Entries on where items are located |
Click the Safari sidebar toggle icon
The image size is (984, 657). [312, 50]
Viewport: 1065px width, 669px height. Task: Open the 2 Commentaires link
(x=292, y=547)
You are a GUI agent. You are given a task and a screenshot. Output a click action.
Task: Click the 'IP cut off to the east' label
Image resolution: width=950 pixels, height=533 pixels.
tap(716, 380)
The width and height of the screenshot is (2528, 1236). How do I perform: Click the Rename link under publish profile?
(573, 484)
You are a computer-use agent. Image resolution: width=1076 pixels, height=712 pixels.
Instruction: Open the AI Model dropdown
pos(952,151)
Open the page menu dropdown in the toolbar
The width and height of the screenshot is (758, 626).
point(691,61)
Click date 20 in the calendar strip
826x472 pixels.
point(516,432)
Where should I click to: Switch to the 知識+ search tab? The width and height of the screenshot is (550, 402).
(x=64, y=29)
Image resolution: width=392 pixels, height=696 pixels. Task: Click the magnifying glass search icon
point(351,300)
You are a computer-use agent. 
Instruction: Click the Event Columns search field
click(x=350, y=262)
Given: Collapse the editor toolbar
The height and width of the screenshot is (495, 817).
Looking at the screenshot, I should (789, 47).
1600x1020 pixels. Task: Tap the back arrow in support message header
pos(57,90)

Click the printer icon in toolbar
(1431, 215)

WHAT NEEDS TO BE DONE | Copy out every one of the lines above word for word.

RESPONSE TO THE EXERCISE |
Click the Safari sidebar toggle icon
The image size is (984, 657). [312, 50]
Viewport: 1065px width, 669px height. Task: Open the 2 Commentaires link
(x=292, y=547)
You are a GUI agent. You are given a task and a screenshot. Output a click action.
Task: Click the 'IP cut off to the east' label
Image resolution: width=950 pixels, height=533 pixels.
tap(716, 380)
The width and height of the screenshot is (2528, 1236). How do I perform: Click the Rename link under publish profile?
(573, 484)
You are a computer-use agent. Image resolution: width=1076 pixels, height=712 pixels.
Instruction: Open the AI Model dropdown
pos(952,151)
Open the page menu dropdown in the toolbar
The width and height of the screenshot is (758, 626).
point(691,61)
Click date 20 in the calendar strip
826x472 pixels.
point(516,432)
Where should I click to: Switch to the 知識+ search tab? The width and height of the screenshot is (550, 402).
(x=64, y=29)
Image resolution: width=392 pixels, height=696 pixels. Task: Click the magnifying glass search icon
point(351,300)
You are a computer-use agent. 
Instruction: Click the Event Columns search field
click(x=350, y=262)
Given: Collapse the editor toolbar
The height and width of the screenshot is (495, 817).
Looking at the screenshot, I should (789, 47).
1600x1020 pixels. Task: Tap the back arrow in support message header
pos(57,90)

Click the printer icon in toolbar
(1431, 215)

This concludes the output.